§ **Aim of the task**
Rewrite every row below in full, requests included, and raise each answer coordinate by 51. Leave the pictures out.

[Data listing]
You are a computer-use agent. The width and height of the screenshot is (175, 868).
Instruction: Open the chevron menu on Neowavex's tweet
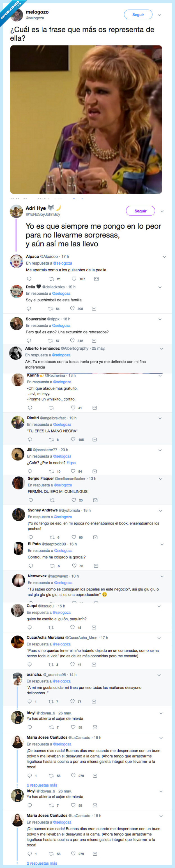162,577
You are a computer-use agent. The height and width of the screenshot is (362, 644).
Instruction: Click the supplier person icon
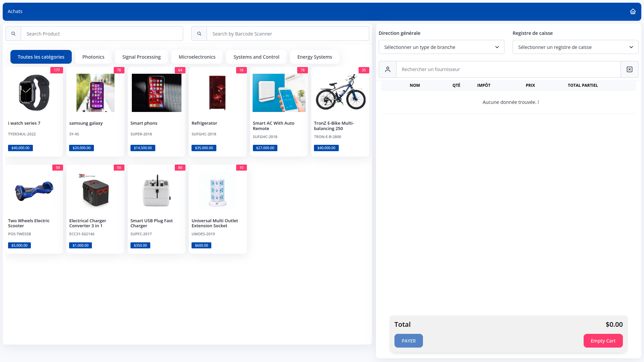[x=387, y=69]
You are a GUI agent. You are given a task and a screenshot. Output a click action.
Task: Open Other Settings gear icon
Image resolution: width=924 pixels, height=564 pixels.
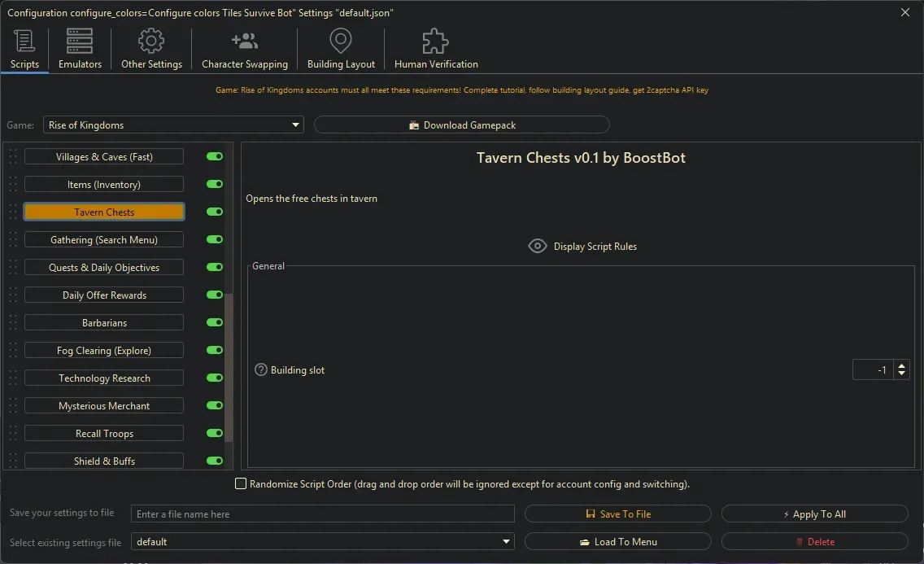(150, 40)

§ **The reply**
You are a computer-use agent. The width and height of the screenshot is (175, 868).
Instruction: Open the chevron menu on Neowavex's tweet
213,628
You are a computer-use agent. The height and width of the screenshot is (362, 644).
Instruction: Click the supplier person icon
[x=438, y=120]
You are a GUI agent. You are given a task and a screenshot. Output a click action.
Task: Open Other Settings gear icon
Image resolution: width=924 pixels, height=564 pixels.
(201, 91)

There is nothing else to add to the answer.